Good morning and thank you to Pastor Gatton for asking me back and for welcoming me into your homes and putting up with the fact that sometimes I don’t see the microphone button. But I want you to know that I’ve been thinking about each of you over the last several weeks, and I’ve been praying for you by name. Uh, special things this week to Lee Folia-Brunt who asked me what the sermon title was going to be. Not knowing that that was such a such a loaded and important question, because when she asked I didn’t have an answer, and that’s therefore there is no title today because how can you know what’s going to come? Two days ago, four days ago, a week ago. Who would believe that we would be where we are at this moment? And where will we be a day, three days a week, a year from now. So I didn’t have an answer.
And what do you then call what you’re not going to know what to say? Now I mean. And how can you even conceptualize the life that you’re in when everything is changing so quickly? So the sermon doesn’t have a title. But I’m hoping that it does have some threads which will carry back a day back, four days back. A week back. A year back. Back centuries and likewise centuries forward.
Let’s recap. It has been up until the last couple of days absolutely terrible. I don’t think this is controversial or news to anybody. When I started writing the sermon back when I thought it had a title. There were helicopters whirling overhead through the neighborhood. We were under curfew. And the only thing that would come up on the news — online or on television — were images of people being shot with rubber bullets or tear gas, or who knows what? And everything just seemed like it was going downhill continuously fast. These are not great conditions under which to write a sermon or for to think, or really to live.
So, we could be undercut by despair. We could be undercut by fear or anger or bitterness. We can certainly feel all these things, but to the fear of being pulled down by all these things is what worried me most of all.

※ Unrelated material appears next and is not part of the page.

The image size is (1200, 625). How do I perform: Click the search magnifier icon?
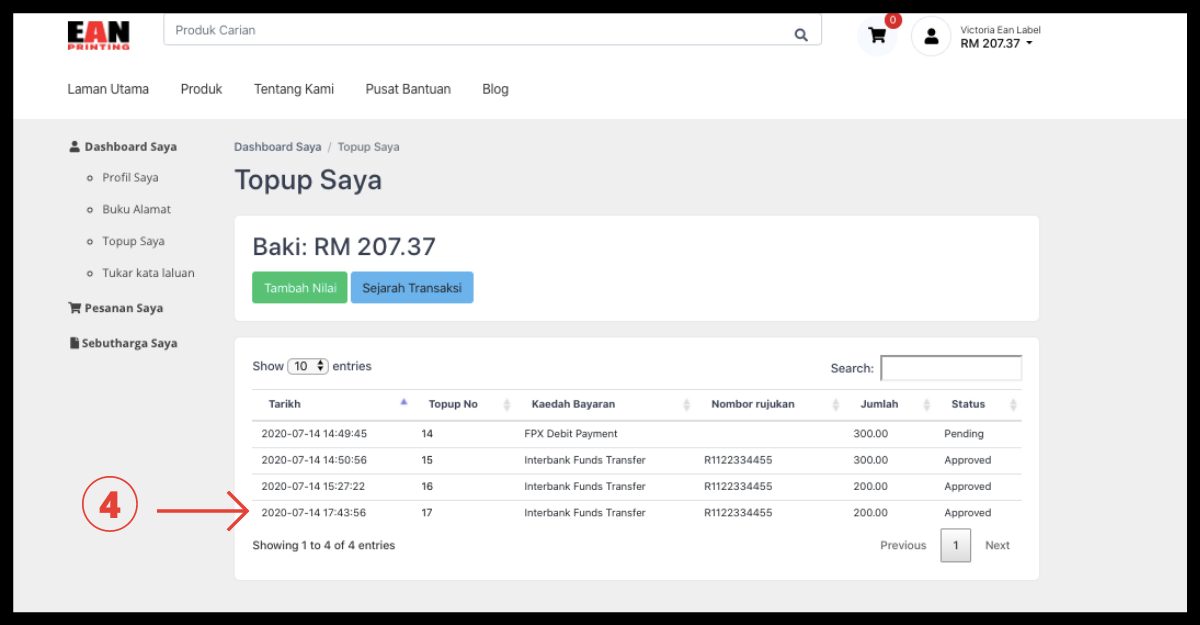(801, 35)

To think: what can we pull out of our religious lives in order to overcome this? Not just for this moment, because problems have come before.
Our problems are not a week, or a year, or three years old. Some of them go back decades and centuries. And whomever is elected in November, or whatever decisions are made in the next year or two, those problems will continue unless we are able to make systematic, deep-seated, heartfelt and hard-won changes.
We have a lot of resources. They’re not fairly distributed, of course. Some people have wealth and other people don’t. Some people have comfort at home and other people don’t. Some people have large and supportive families and other people don’t. Some people have health and their right minds and other people don’t. But collectively we have a lot of strength and one of the things that we can [also] call upon is our faith, because even though that is also not evenly spread out through the population, it is a resource which keeps giving and will not be exhausted. So I’m not [going to] talk about your wealth, and I’m not going to talk about your families, and I’m not going to talk about your political opinions and not even going to — and this is really rare for Washington — I’m not even going to talk about policy. But I am going to talk about our faith, because that’s something that we can do here and trust one another with. And that will give us some direction where we need to go with everything else.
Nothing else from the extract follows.